3D Printed Robotic Arm: Colorado Teen Designs $500 Prosthetic Controlled By Bluetooth Headband
A Colorado teenager has used 3D printing to create a robotic prosthetic arm that costs less than $500 and is fully functional. At Denver's TedxMileHigh, Easton LaChappelle, 17, demonstrated his robotic arm, and how he constructed it to keep the cost low.
LaChappelle said he came up with the idea for a robotic arm when he was 14, then turned to the Internet to teach himself the engineering and programming skills needed to execute it. When the costs involved in making a full-size arm became too great, LaChappelle looked into 3D printing.
“So, in the end, I built this robotic arm up to the shoulder, which was extremely strong,” LaChappelle said. “It could toss balls to you, it could shake your hand, it could pretty much do anything a human could if you program it correctly."

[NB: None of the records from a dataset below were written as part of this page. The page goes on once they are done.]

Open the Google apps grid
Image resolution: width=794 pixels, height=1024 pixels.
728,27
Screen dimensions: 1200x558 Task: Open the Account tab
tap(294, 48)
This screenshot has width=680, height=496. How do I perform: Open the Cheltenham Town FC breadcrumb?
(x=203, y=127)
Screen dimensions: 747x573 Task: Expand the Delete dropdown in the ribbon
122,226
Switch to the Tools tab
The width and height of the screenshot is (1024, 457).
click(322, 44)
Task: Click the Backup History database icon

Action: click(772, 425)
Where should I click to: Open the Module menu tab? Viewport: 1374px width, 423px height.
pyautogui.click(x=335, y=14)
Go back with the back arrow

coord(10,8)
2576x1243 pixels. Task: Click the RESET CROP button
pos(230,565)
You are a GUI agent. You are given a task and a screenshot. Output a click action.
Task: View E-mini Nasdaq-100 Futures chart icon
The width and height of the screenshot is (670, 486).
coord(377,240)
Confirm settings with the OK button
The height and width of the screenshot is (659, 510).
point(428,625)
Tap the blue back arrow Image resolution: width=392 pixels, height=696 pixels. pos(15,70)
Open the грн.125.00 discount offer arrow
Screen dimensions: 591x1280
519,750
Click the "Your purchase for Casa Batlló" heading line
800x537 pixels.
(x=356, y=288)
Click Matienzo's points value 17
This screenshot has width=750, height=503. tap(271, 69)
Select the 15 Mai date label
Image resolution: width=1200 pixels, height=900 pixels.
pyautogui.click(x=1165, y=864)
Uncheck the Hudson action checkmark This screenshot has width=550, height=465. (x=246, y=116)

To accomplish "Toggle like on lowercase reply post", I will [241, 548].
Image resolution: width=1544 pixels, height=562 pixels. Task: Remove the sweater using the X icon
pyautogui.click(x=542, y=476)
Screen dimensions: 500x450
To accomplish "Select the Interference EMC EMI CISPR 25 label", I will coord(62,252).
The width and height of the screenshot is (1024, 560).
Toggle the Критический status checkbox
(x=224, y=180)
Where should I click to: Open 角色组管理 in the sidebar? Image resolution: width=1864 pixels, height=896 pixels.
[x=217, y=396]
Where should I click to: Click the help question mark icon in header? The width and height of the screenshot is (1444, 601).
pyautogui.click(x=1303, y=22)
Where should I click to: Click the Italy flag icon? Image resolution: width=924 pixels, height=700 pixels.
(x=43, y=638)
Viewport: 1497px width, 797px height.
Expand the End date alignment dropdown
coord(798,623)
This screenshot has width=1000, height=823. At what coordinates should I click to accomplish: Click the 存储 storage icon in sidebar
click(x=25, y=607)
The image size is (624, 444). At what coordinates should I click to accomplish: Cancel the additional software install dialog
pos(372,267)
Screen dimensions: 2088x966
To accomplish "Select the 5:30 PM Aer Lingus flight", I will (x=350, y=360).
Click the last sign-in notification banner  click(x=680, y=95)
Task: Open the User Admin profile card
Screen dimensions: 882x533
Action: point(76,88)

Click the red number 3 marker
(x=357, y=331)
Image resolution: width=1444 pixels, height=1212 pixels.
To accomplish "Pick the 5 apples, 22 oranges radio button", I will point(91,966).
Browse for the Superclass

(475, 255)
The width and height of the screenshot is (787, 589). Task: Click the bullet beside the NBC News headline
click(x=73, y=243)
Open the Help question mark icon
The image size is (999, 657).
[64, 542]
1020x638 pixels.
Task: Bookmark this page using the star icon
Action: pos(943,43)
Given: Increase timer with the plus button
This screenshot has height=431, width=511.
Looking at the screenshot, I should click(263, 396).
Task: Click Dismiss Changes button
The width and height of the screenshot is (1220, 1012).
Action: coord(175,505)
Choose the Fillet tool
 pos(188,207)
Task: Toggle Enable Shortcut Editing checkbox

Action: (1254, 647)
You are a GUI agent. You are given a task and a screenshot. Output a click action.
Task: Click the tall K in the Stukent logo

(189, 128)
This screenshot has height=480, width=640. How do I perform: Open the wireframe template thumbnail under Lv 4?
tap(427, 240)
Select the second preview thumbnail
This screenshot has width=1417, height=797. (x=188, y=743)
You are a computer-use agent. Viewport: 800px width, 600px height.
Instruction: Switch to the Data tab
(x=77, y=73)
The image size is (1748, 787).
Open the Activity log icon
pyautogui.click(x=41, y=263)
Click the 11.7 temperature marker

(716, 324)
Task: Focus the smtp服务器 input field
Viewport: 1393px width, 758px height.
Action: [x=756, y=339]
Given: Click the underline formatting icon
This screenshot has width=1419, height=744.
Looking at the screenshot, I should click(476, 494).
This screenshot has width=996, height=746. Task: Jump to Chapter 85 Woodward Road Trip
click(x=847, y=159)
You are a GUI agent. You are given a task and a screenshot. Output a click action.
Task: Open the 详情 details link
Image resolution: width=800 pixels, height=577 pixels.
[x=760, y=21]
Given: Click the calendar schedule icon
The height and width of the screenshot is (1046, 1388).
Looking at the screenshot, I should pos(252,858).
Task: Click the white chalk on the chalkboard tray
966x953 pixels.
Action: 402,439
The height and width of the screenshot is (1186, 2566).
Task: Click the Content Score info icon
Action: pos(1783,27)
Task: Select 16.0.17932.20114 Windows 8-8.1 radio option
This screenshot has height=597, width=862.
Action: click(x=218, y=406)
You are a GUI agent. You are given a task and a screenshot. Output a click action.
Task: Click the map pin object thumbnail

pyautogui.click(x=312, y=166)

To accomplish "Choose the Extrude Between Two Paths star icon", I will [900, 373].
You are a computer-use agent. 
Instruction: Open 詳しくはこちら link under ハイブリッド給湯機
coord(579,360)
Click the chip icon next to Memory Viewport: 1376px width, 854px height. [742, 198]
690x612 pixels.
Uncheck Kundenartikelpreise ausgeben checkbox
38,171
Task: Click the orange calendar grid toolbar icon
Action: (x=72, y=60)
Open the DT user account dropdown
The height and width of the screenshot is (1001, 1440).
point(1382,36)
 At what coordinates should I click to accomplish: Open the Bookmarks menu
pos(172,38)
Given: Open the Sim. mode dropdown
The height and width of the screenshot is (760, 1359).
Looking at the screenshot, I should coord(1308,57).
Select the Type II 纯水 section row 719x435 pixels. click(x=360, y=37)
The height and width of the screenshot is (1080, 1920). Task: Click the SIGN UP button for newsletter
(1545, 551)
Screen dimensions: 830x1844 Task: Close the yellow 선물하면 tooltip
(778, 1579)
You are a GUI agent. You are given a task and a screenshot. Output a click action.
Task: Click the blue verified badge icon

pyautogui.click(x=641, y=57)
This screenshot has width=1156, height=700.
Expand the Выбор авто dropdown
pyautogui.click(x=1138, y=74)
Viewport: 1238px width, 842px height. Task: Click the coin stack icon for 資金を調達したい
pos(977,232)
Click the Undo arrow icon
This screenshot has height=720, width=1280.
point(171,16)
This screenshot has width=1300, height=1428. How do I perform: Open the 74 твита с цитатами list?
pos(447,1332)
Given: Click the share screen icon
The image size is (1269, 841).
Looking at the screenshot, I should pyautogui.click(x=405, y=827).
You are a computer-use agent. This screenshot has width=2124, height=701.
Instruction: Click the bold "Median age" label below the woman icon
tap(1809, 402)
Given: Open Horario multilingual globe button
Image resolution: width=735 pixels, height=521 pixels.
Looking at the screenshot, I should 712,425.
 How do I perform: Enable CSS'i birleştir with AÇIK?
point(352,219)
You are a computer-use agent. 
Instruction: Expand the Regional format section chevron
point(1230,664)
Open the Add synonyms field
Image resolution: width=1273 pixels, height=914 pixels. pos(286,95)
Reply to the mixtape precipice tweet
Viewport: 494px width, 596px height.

LaChappelle entered his robotic arm in the Colorado Science and Engineering Fair, where he met a 7-year-old girl with a prosthetic arm that cost $80,000. LaChappelle decided to add a control system to the robotic arm and direct his fun project toward helping people.
Instead of neural sensors implanted in a spinal cord, LaChappelle wanted a control system that was external so it could be taken on and off. LaChappelle’s prosthetic arm is controlled with an electroencephalographic headband, which can read about 10 different channels of the brain and communicate with the arm wirelessly via Bluetooth technology.
LaChappelle said 3D printing was essential not only in building custom gears and prototypes at comparatively low cost but also in allowing him to construct a prosthetic arm that looks relatively organic. LaChappelle used acetone vapor on the 3D-printed hand to give it a clean, glossy finish.
LaChappelle’s work with the 3D-printed prosthetic arm landed him a job working at NASA on the Robonaut team. He's now engaged in producing a set of robotic legs for a classmate who can’t walk.
Advances in 3D printing technology are making huge waves for people with disabilities. At a recent Wearable Technology Conference in New York, a hat designed to help a person with hearing loss won recognition as the best in show, while 3D printing was also used to produce a prosthetic foot for a duck. In Europe, a set of robotic legs became the first robotic apparatus approved as a medical device there.